[tahoe-lafs-trac-stream] [Tahoe-LAFS] #2788: add connection-policy configuration (was: cache server information, use later (with overrides))

Tue May 17 22:05:53 UTC 2016

#2788: add connection-policy configuration
------------------------------+-----------------------
     Reporter:  warner        |      Owner:
         Type:  enhancement   |     Status:  new
     Priority:  normal        |  Milestone:  undecided
    Component:  code-network  |    Version:  1.11.0
   Resolution:                |   Keywords:
Launchpad Bug:                |
------------------------------+-----------------------

Comment (by warner):

 Updating ticket title: this ticket is now the right place for
 connections.yaml stuff, and using the cache is just a minor part of that
 effort.

 We spent most of today's devchat exploring syntax options for the
 "connection policy configuration file", aka connections.yaml.

 We're still not entirely sure what to call it. `connections.yaml`?
 `policy.yaml`? `config.yaml`? We're also not sure about using YAML at all.
 We did decide that we like the nested-dictionary aspect of YAML, but we're
 leery of the gotchas that YAML offers (like strings vs identifiers vs
 booleans vs numbers, where some things are quoted and others are not).
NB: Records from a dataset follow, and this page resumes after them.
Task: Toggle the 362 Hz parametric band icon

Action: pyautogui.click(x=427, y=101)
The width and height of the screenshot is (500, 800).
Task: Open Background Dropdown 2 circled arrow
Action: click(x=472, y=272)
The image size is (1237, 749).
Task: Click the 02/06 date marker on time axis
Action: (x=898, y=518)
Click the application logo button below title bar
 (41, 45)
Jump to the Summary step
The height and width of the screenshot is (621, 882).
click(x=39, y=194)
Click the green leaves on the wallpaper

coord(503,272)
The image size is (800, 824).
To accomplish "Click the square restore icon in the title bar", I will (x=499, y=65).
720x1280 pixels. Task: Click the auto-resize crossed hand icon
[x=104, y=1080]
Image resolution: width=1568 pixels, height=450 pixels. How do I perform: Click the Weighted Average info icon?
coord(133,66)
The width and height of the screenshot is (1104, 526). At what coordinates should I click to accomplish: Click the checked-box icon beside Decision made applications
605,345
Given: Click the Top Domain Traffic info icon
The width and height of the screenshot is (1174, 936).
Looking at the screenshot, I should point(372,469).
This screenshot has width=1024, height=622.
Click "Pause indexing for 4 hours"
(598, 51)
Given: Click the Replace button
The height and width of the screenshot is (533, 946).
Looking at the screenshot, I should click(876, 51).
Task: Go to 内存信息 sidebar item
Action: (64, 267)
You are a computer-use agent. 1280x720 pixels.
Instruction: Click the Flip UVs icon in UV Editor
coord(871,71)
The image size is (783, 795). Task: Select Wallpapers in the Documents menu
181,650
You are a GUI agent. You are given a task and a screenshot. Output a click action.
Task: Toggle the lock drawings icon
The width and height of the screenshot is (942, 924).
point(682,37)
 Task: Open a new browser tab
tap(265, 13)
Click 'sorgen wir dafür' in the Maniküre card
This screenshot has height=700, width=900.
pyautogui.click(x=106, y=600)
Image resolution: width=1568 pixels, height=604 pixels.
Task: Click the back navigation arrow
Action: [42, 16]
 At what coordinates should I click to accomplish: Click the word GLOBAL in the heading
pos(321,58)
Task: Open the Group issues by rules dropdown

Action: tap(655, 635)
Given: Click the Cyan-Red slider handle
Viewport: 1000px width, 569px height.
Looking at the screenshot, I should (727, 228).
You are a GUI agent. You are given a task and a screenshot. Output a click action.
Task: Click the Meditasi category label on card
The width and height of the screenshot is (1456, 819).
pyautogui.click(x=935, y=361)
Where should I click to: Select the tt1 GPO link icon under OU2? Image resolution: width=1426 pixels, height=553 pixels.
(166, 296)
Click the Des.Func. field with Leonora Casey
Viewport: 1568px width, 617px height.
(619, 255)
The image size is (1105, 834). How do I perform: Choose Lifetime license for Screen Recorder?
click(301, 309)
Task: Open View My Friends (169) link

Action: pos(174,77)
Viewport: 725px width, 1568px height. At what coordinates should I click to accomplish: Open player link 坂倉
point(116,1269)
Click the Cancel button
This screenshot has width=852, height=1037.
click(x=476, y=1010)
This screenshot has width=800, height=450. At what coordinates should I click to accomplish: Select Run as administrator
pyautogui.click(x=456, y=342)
I'd
 still like to evaluate TOML for this, but I don't know if it does nested
 dictionaries nicely.

 But we did come up with syntax ideas that seem pretty good.

 == Introducers ==

 First off: introducers. The `introducers:` section would map introducer
 nickname to FURL:

 {{{
 introducers:
     intro_nick1:
       furl:
 pb://u33m4y7klhz3bypswqkozwetvabelhxt@tor:abcdef.onion:80/eiu2i7p6d6mm4ihmss7ieou5hac3wn6b
     intro_nick2:
       furl:
 pb://u33m4y7klhz3bypswqkozwetvabelhxt@tcp:example.org:12345/eiu2i7p6d6mm4ihmss7ieou5hac3wn6b
 }}}

 The nickname is used to name the cache file. The introducer.furl from
 `tahoe.cfg` is also used (if any), and it gets some default-ish nickname
 like `introducer`.

 If someone really convinces us, we could add connection-policy clauses
 (described below). But in the devchat we couldn't think of a use case
 where you'd want different policies for connecting to different
 introducers. And you can already influence the connection by just editing
 the FURL to change the hint types.

 We also agreed that having different connection policies for the servers
 you learned from one introducer versus another was not likely to be a good
 idea (as in, "every server I learn from introducer A should get Tor-ified,
 but I'll make direct TCP connections to servers I meet through introducer
 B). Especially when dawuud pointed out that you might learn about the same
 storage server from two different introducers, in which case you'd have to
 figure out how to reconcile their two policies. But if you really wanted
 to do this, you could have another policy stanza under each introducer
 section, somehow named to make it clear that you're talking about servers
 learned *through* the introducer, rather than how you talk to the
 introducer itself.

 "Introducerless mode" means `tahoe.cfg` has an empty `introducer.furl=`,
 and there is no `introducers:` section in the YAML file. "Multi-introducer
 mode" means there are two or more introducers among tahoe.cfg and
 `introducers:`.

 == Connection Policy ==

 Now the global connection policy section. This tells Tahoe what to do when
 asked to make connections (to Foolscap connection hints now, later to HTTP
 things). For each type of connection hint, the policy file specifies a
 "handler" and some arguments. The default values are something like:

 {{{
 global:
   connection_types:
     tcp:
       handler: tcp
     tor:
       handler: tor
       launch_my_own_tor: true
 }}}

 (We aren't sure this should be in a "global" section.. maybe the
 "connection_types" string should be at the top level. Also we aren't sure
 that it should be spelled "connection_types": maybe "connections" or
 "foolscap_connections" or something shorter)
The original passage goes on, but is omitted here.